• Given data
- - -
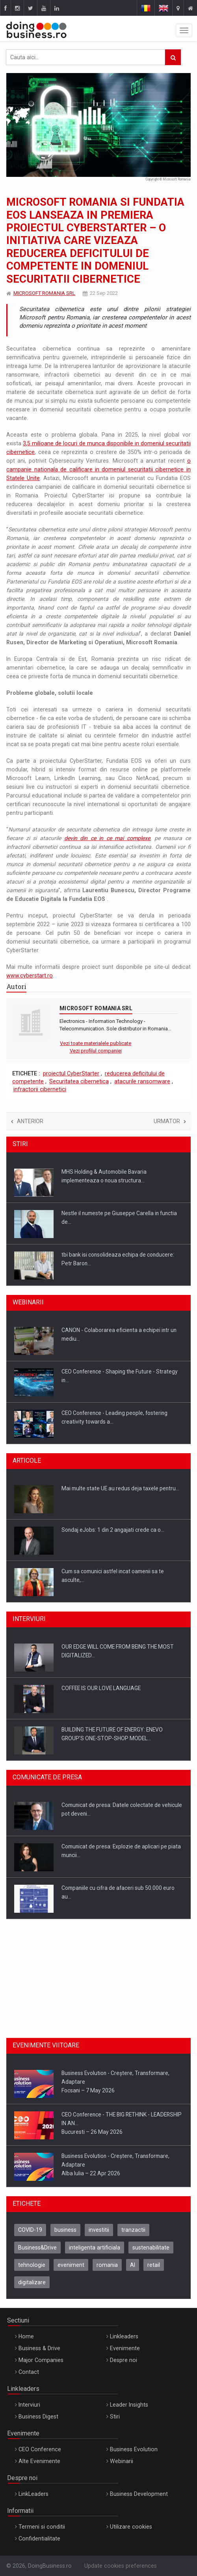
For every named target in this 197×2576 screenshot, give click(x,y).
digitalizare (32, 2282)
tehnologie (31, 2265)
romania (107, 2265)
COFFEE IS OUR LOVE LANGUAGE (101, 1688)
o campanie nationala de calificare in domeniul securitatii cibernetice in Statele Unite (98, 469)
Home (26, 2336)
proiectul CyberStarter (71, 1073)
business (65, 2230)
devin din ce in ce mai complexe (107, 838)
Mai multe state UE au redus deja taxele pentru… (120, 1488)
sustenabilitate (150, 2247)
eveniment (71, 2265)
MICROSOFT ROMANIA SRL (44, 293)
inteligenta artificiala (94, 2247)
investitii (99, 2230)
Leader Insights (129, 2405)
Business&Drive (37, 2247)
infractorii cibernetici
- - -
Select each line of the records that contains the string "pentru", treating uppercase and lowercase letters as distinct.

• The output
Mai multe state UE au redus deja taxele pentru… (120, 1488)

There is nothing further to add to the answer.